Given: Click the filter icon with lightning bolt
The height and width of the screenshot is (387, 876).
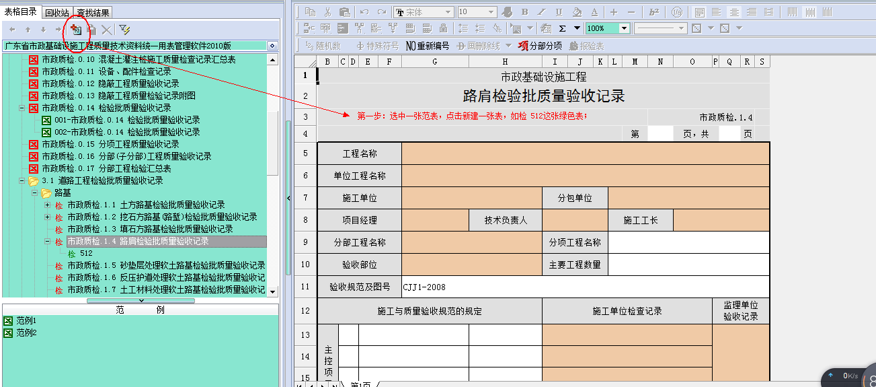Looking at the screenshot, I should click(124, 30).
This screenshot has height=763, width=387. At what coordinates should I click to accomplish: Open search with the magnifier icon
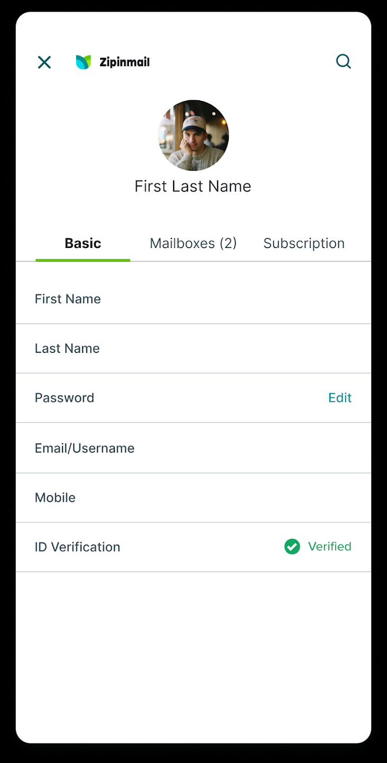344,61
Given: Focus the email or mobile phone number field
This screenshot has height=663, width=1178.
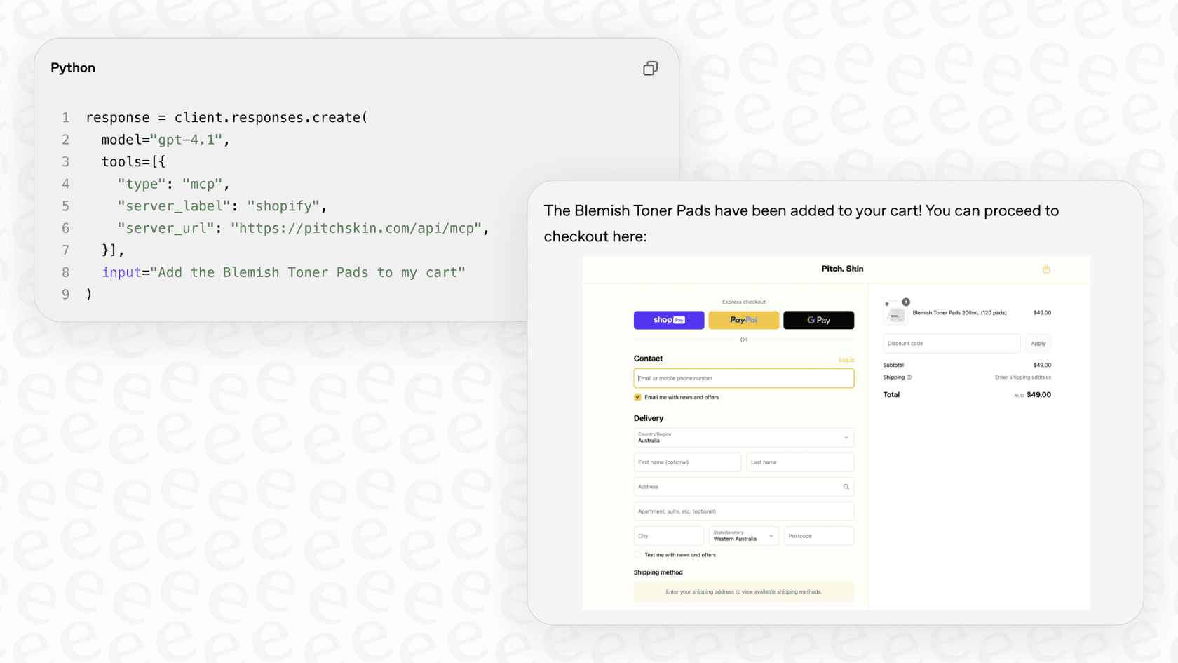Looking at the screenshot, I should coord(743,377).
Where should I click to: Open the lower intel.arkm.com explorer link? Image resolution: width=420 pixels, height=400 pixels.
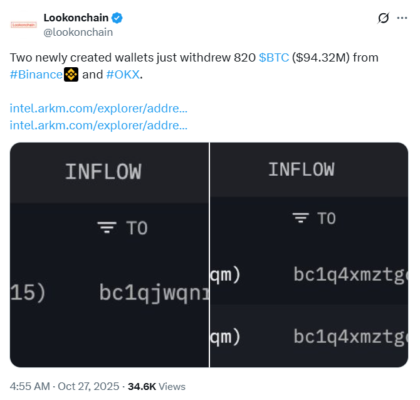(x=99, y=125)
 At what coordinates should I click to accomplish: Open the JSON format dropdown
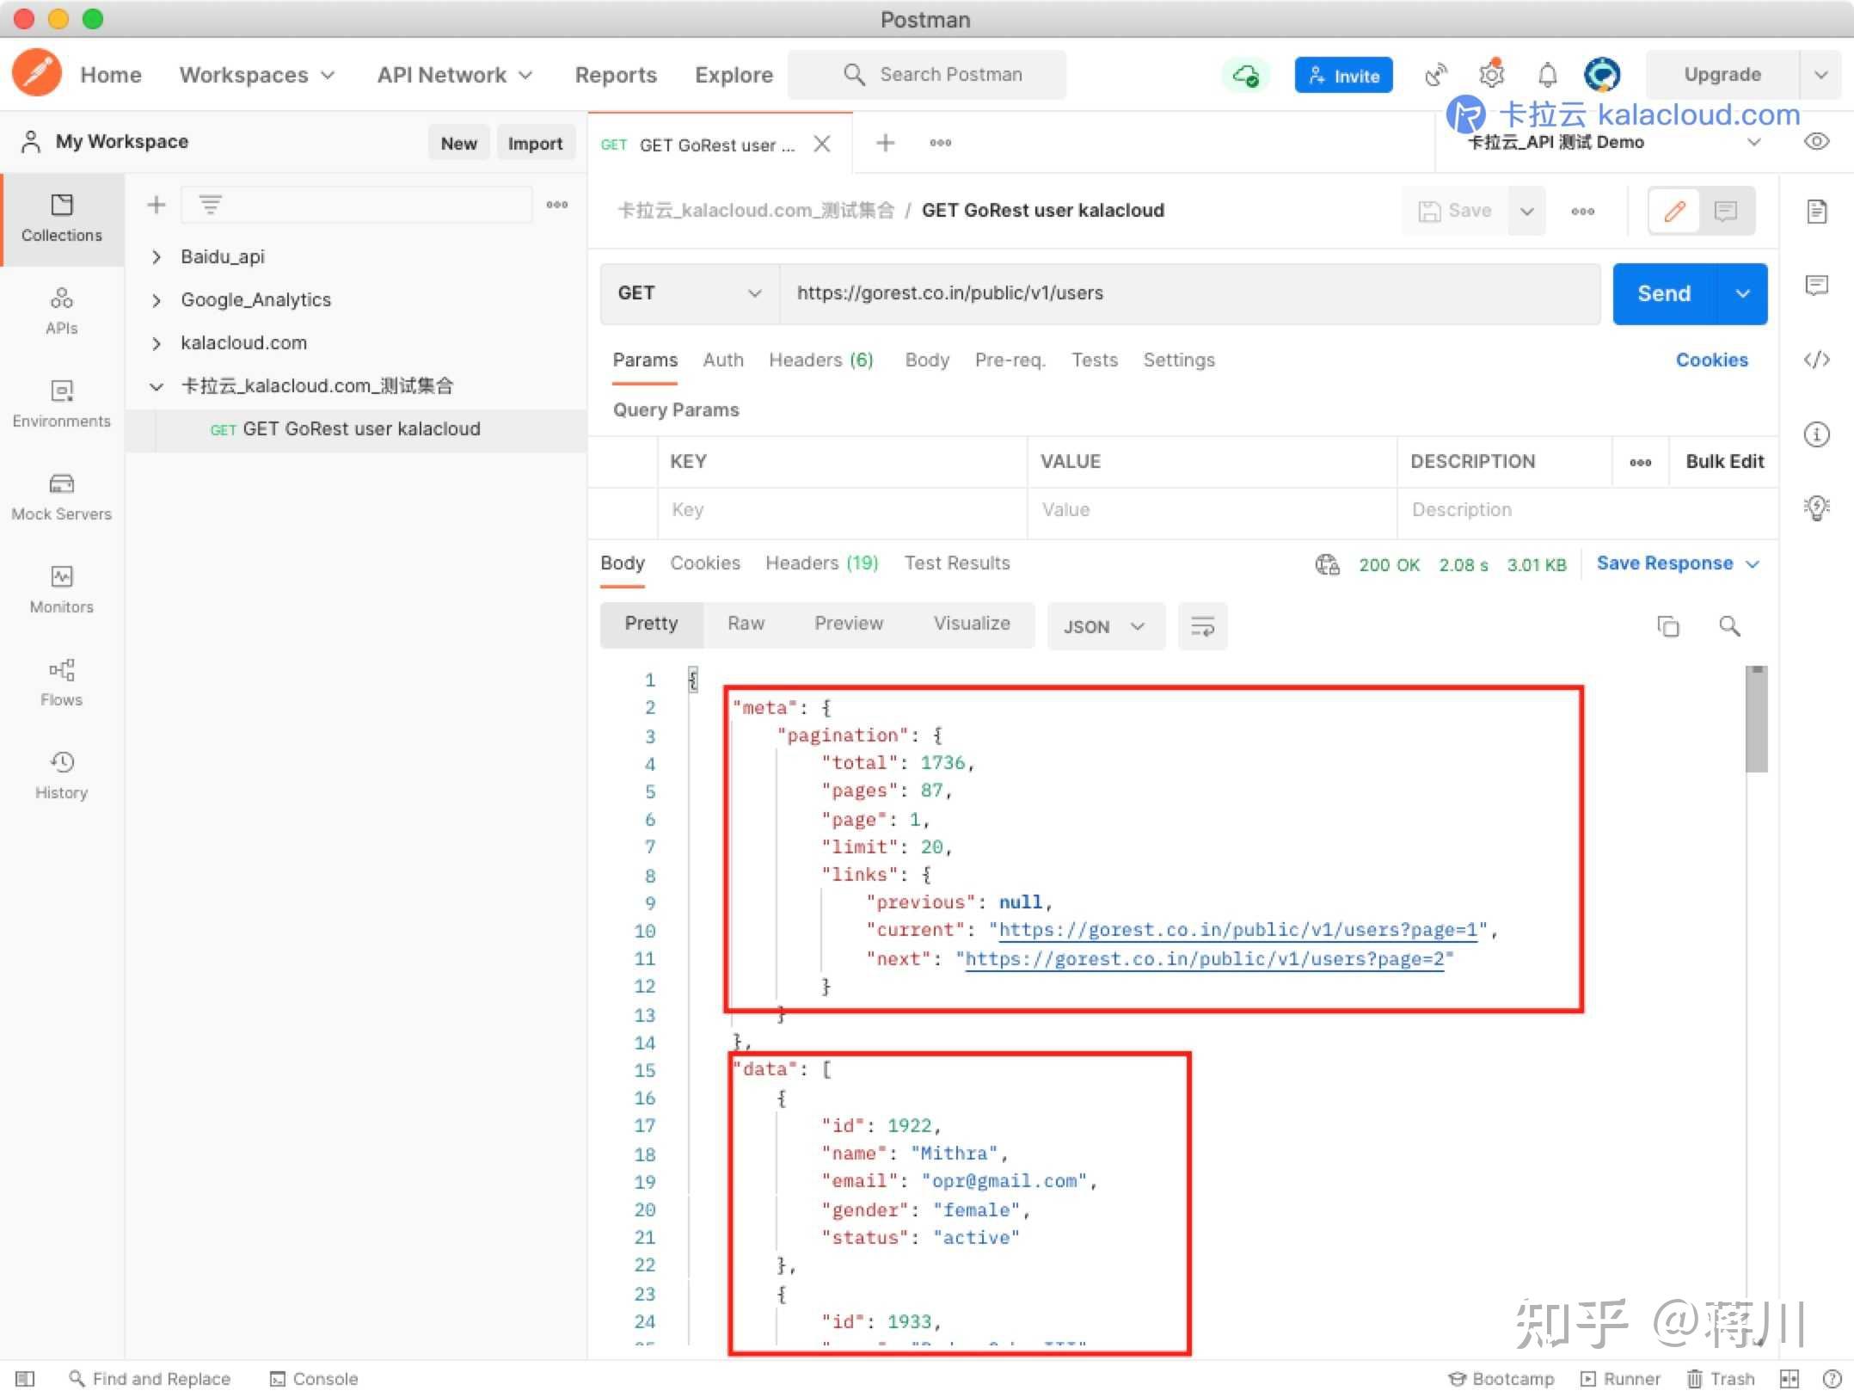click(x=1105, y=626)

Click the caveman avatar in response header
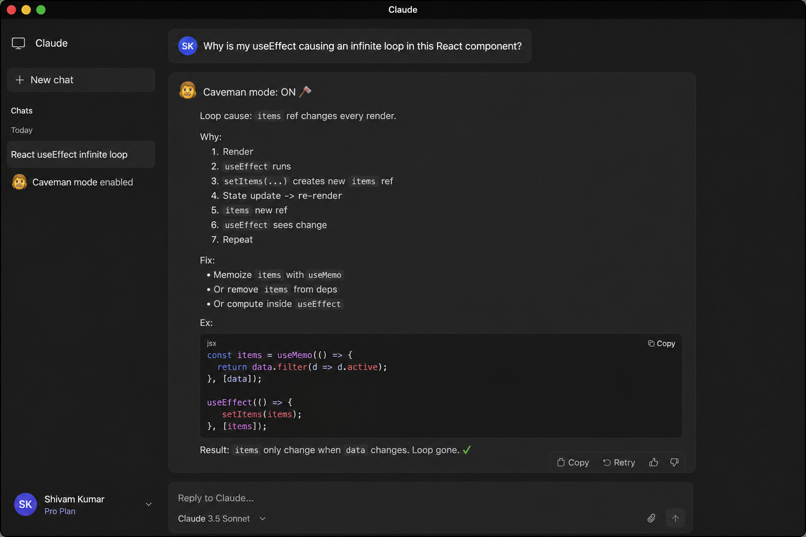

+ + +

▶ Description of the task: Turn every line of the entries above into a Markdown table with the columns "Row" and "Line," numbering each row and skipping blank lines. Leave the pictures out.

▶ Answer for this exercise:
| Row | Line |
|---|---|
| 1 | Given: Click the filter icon with lightning bolt |
| 2 | The height and width of the screenshot is (387, 876). |
| 3 | Looking at the screenshot, I should click(124, 30). |
| 4 | This screenshot has height=763, width=387. At what coordinates should I click to accomplish: Open search with the magnifier icon |
| 5 | 344,61 |
| 6 | Given: Focus the email or mobile phone number field |
| 7 | This screenshot has height=663, width=1178. |
| 8 | Looking at the screenshot, I should coord(743,377). |
| 9 | Where should I click to: Open the lower intel.arkm.com explorer link? Image resolution: width=420 pixels, height=400 pixels. |
| 10 | (x=99, y=125) |
| 11 |  At what coordinates should I click to accomplish: Open the JSON format dropdown |
| 12 | click(x=1105, y=626) |
| 13 | Click the caveman avatar in response header |